= Material to process =
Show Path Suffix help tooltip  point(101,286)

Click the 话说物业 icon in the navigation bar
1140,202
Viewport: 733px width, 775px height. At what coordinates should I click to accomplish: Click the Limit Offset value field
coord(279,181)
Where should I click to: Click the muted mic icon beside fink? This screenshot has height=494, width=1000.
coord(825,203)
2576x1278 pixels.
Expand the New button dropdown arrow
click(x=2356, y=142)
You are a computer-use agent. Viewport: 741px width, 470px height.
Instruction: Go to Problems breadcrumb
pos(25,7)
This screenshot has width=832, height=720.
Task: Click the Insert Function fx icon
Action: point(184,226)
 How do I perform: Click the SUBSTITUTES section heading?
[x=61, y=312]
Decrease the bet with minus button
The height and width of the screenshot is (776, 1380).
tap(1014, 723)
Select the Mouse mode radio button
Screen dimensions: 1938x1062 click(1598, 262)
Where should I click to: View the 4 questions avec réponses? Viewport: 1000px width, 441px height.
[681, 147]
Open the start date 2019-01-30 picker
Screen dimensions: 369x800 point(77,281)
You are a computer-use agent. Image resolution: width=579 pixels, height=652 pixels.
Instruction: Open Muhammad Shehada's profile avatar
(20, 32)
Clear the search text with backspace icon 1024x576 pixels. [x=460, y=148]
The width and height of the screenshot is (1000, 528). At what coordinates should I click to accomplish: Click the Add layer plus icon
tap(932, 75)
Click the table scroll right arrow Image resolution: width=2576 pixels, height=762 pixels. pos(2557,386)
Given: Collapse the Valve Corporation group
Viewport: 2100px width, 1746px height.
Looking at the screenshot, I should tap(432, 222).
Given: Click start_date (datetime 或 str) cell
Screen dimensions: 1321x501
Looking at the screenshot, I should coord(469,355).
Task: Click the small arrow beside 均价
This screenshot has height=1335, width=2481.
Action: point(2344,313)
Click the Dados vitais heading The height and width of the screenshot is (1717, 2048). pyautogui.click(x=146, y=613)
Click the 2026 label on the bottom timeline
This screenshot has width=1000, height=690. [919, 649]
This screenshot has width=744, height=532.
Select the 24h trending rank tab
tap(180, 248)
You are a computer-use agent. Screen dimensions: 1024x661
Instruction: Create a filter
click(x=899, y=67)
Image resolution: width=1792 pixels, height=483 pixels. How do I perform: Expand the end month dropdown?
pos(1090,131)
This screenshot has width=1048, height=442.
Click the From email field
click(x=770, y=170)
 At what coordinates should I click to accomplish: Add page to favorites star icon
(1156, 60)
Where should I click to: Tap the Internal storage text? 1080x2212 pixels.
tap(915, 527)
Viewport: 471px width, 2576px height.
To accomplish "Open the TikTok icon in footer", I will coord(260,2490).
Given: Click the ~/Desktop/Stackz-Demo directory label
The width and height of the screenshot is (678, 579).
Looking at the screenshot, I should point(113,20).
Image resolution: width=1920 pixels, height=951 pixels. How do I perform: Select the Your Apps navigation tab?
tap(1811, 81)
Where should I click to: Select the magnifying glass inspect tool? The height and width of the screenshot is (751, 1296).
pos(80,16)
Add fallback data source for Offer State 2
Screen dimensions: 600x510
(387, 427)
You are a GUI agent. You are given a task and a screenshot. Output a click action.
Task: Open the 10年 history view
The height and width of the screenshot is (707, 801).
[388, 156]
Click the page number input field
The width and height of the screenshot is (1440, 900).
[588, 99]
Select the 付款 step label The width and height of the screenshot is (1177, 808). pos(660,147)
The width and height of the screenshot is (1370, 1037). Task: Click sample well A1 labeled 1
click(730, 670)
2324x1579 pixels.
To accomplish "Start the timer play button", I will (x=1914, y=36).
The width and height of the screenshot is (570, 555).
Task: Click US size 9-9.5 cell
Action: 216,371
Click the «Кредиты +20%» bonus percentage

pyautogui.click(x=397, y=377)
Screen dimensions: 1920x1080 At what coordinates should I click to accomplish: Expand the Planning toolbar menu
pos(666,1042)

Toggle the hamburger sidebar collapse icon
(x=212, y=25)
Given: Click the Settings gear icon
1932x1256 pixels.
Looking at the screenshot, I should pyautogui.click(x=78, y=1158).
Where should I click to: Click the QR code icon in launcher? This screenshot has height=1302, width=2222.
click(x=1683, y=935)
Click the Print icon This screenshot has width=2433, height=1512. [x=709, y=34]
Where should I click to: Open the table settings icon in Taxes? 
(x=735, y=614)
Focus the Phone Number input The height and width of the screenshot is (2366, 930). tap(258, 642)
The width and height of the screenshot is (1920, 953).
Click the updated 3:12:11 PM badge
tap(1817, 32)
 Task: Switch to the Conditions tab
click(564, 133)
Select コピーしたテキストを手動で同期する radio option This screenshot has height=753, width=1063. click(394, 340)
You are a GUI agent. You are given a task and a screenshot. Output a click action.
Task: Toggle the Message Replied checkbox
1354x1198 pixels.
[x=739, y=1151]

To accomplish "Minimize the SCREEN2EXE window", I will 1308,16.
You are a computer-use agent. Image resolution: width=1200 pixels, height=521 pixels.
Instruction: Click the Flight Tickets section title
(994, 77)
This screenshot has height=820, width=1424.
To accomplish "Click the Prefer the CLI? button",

= Directive =
Retype the part of the material that opens with the line containing "Add fallback data source for Offer State 2" and closes with the line containing "I will 1308,16.", both of those lines included, with each line reproduced character for character.

= Exercise answer =
Add fallback data source for Offer State 2
Screen dimensions: 600x510
(387, 427)
You are a GUI agent. You are given a task and a screenshot. Output a click action.
Task: Open the 10年 history view
The height and width of the screenshot is (707, 801).
[388, 156]
Click the page number input field
The width and height of the screenshot is (1440, 900).
[588, 99]
Select the 付款 step label The width and height of the screenshot is (1177, 808). pos(660,147)
The width and height of the screenshot is (1370, 1037). Task: Click sample well A1 labeled 1
click(730, 670)
2324x1579 pixels.
To accomplish "Start the timer play button", I will (x=1914, y=36).
The width and height of the screenshot is (570, 555).
Task: Click US size 9-9.5 cell
Action: 216,371
Click the «Кредиты +20%» bonus percentage

pyautogui.click(x=397, y=377)
Screen dimensions: 1920x1080 At what coordinates should I click to accomplish: Expand the Planning toolbar menu
pos(666,1042)

Toggle the hamburger sidebar collapse icon
(x=212, y=25)
Given: Click the Settings gear icon
1932x1256 pixels.
Looking at the screenshot, I should pyautogui.click(x=78, y=1158).
Where should I click to: Click the QR code icon in launcher? This screenshot has height=1302, width=2222.
click(x=1683, y=935)
Click the Print icon This screenshot has width=2433, height=1512. [x=709, y=34]
Where should I click to: Open the table settings icon in Taxes? 
(x=735, y=614)
Focus the Phone Number input The height and width of the screenshot is (2366, 930). tap(258, 642)
The width and height of the screenshot is (1920, 953).
Click the updated 3:12:11 PM badge
tap(1817, 32)
 Task: Switch to the Conditions tab
click(564, 133)
Select コピーしたテキストを手動で同期する radio option This screenshot has height=753, width=1063. click(394, 340)
You are a GUI agent. You are given a task and a screenshot. Output a click action.
Task: Toggle the Message Replied checkbox
1354x1198 pixels.
[x=739, y=1151]

To accomplish "Minimize the SCREEN2EXE window", I will 1308,16.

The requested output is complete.